Task statement: Below are records. Transcribe exactly the lines from the one that contains "Task: Click the" through the last line, leaving any pictures out.

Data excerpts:
****************

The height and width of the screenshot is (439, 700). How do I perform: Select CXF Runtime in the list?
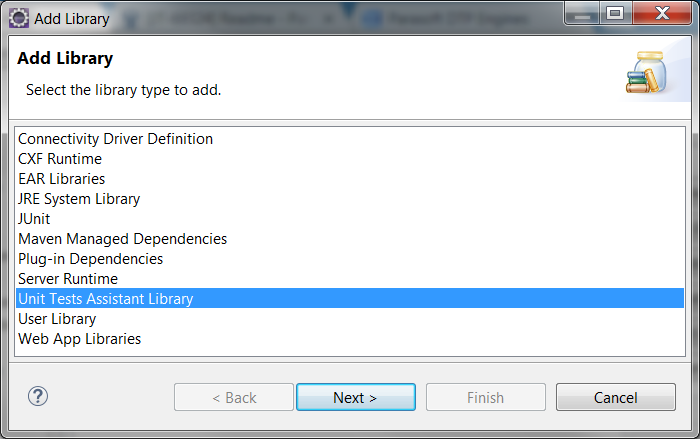[350, 159]
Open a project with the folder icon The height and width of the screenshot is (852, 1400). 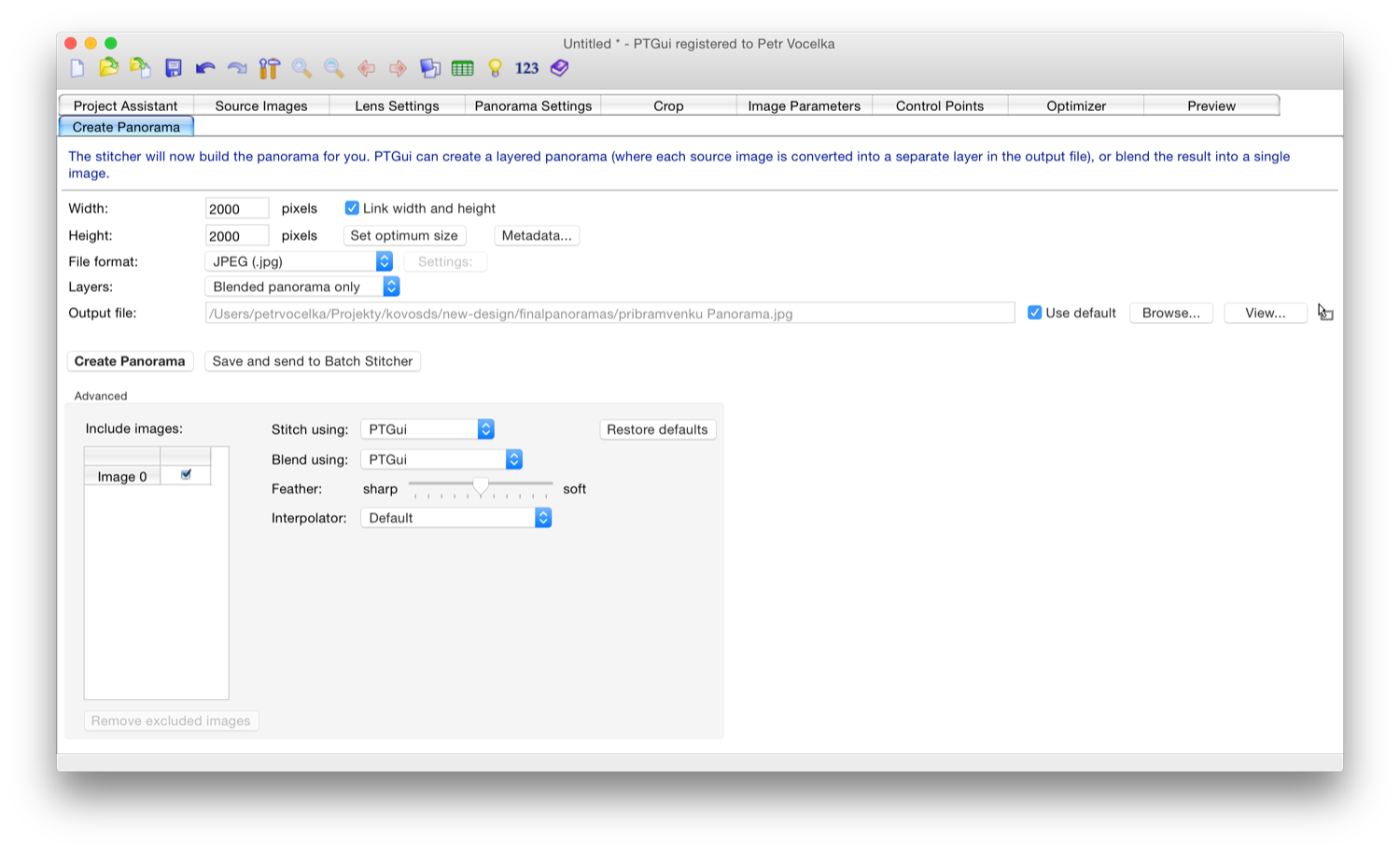(x=109, y=68)
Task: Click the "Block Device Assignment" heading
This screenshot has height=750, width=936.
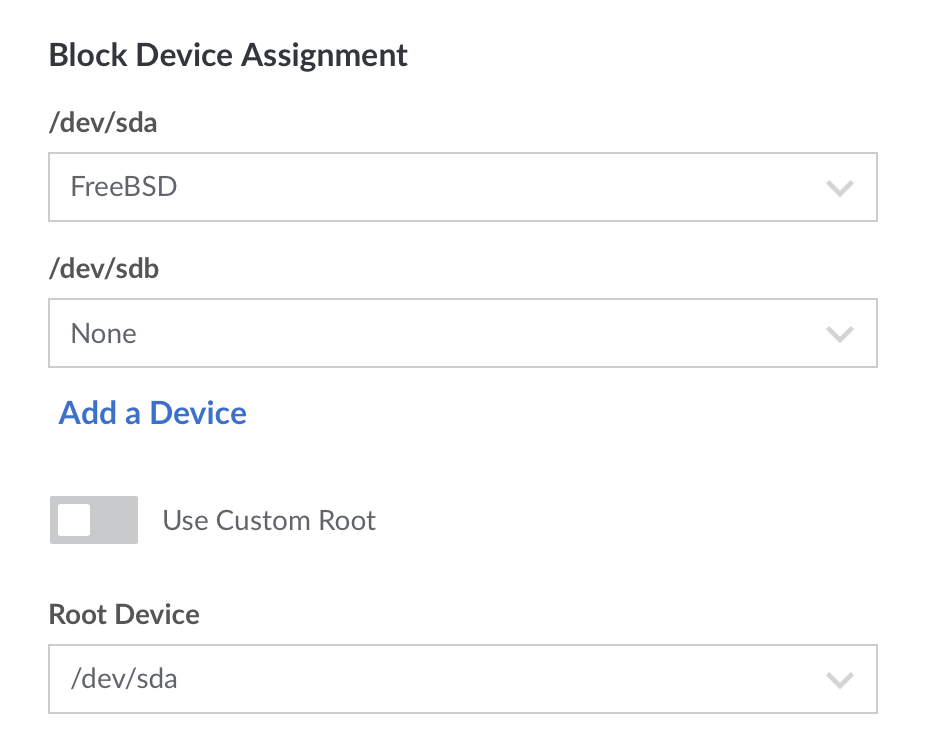Action: point(228,55)
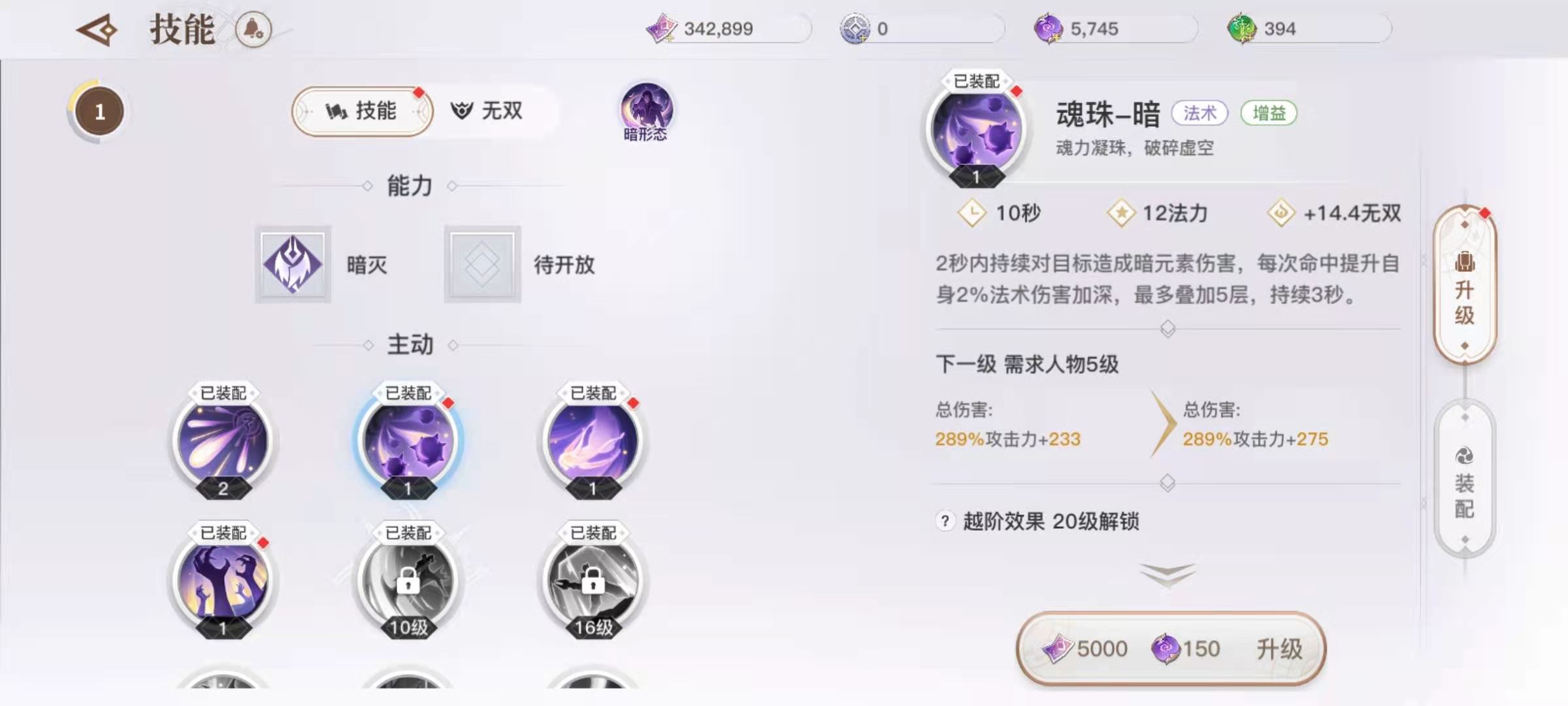Open the 升级 side tab

click(x=1465, y=285)
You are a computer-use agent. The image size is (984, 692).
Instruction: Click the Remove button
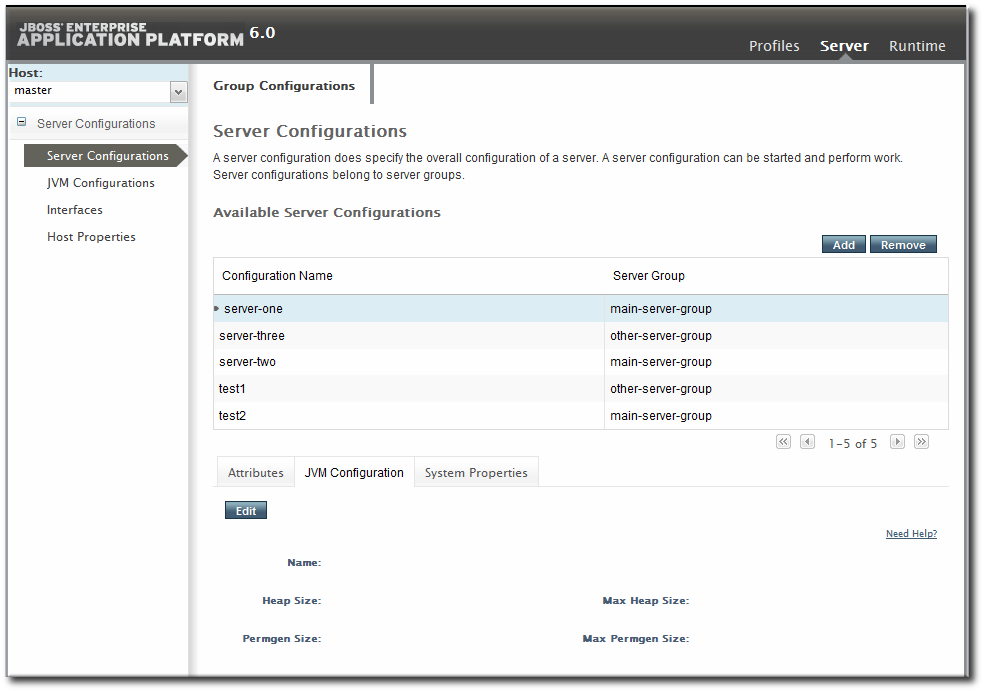(902, 245)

****************

Answer box:
Task: Click the "Block Device Assignment" heading
This screenshot has height=750, width=936.
Action: point(228,55)
Open the 升级 side tab

click(x=1465, y=285)
You are a computer-use agent. The image size is (984, 692).
Instruction: Click the Remove button
(902, 245)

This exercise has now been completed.